Specifically, the organizations called on Congress to:
- Provide employers with temporary subsidies to preserve health benefits. Many employers experiencing loss of revenue reluctantly reduce benefits to manage expenses. Congress could help by providing subsidies to offset the cost of preserving health coverage.
- Cover Consolidated Omnibus Budget Reconciliation Act (COBRA) coverage costs. Many may maintain job-based coverage through COBRA but find the costs to be prohibitive—especially when facing a significant loss of income. Congress could subsidize COBRA costs to former employees.
- Expand use of health savings accounts (HSAs). Congress could temporarily lift limits on what HSAs can be used for in order to provide access to additional resources to pay insurance costs.
- Open a special enrollment period for health insurance marketplaces. While individuals who recently lost employer-based coverage are eligible to enroll in the marketplaces, Congress could create a one-time marketplace special enrollment period specifically for individuals who are uninsured and not otherwise eligible.
- Increase eligibility for marketplace federal subsidies. Some individuals and families earned too much money to qualify for subsidies but didn’t make enough to afford premiums. Congress could increase access to individual market coverage by increasing eligibility for federal subsidies.
Why it’s important: As millions of people lose their jobs, millions also face losing the health insurance that covers both them and their families.
“Loss of health care coverage will create additional financial and emotional stress on individuals and families, reduce resources available to the health care system at a time where providers must increase capacity to address the COVID-19 surge, and stymie public health interventions that require routine engagement between individuals and the health care system” the letter states.
Dr. Harris agreed.
“Millions of people have suddenly and unexpectedly lost their health insurance, compounding the stress caused by job loss amidst this unprecedented economic and public health crisis,” she said.
Additionally, the AMA cautions patients to avoid short-term limited duration plans that are designed to fill temporary gaps in health insurance when comprehensive coverage may not be an option. These plans offer limited benefits and do not usually cover COVID-19 testing and treatment, preexisting medical conditions, mental health services, prescription drugs, and preventative and wellness care.

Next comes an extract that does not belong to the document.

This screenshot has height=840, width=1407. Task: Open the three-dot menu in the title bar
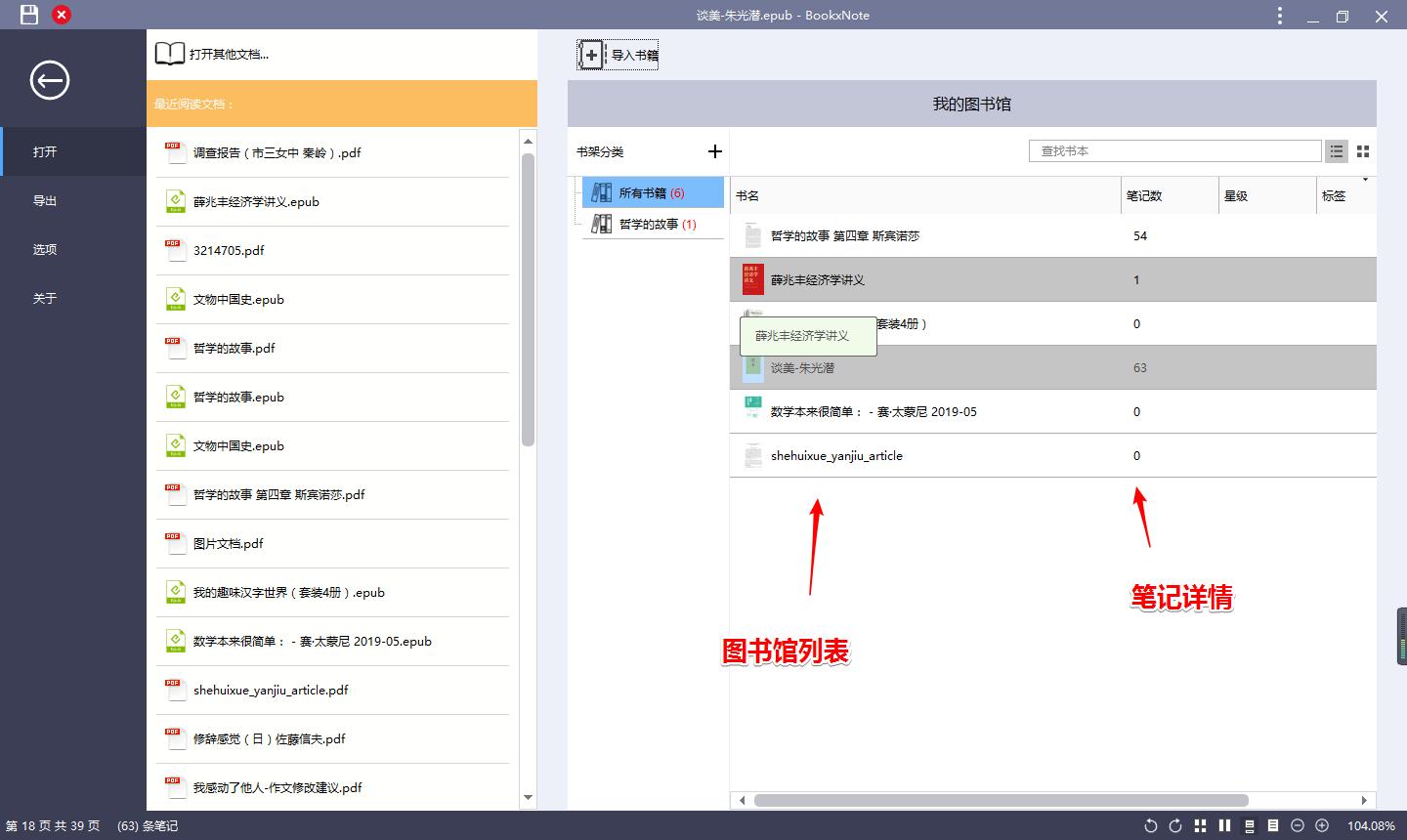coord(1280,16)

What to do next: While these efforts could help patients preserve their coverage, HHS has developed a process to file claims for COVID-19 testing and related services for uninsured patients.
Claims are reimbursed at Medicare rates and, as of May 6, can be filed electronically through the COVID-19 Uninsured Program Portal. A portal user guide explains the steps physicians must take to complete the process, which results in a direct deposit payment. HHS expects the first payments to be deposited May 18 and will cover services delivered on or after Feb. 4. Steps include:
- Enrolling as a provider participant.
- Submitting patient information.
- Submitting claims.
At registration, physicians must also attest that they have checked that the patient is uninsured and verified that the patient is not covered through work, Medicare or Medicaid, and no other payer will reimburse them for that patient’s COVID-19 testing or care.
Payment is subject to the availability of funds.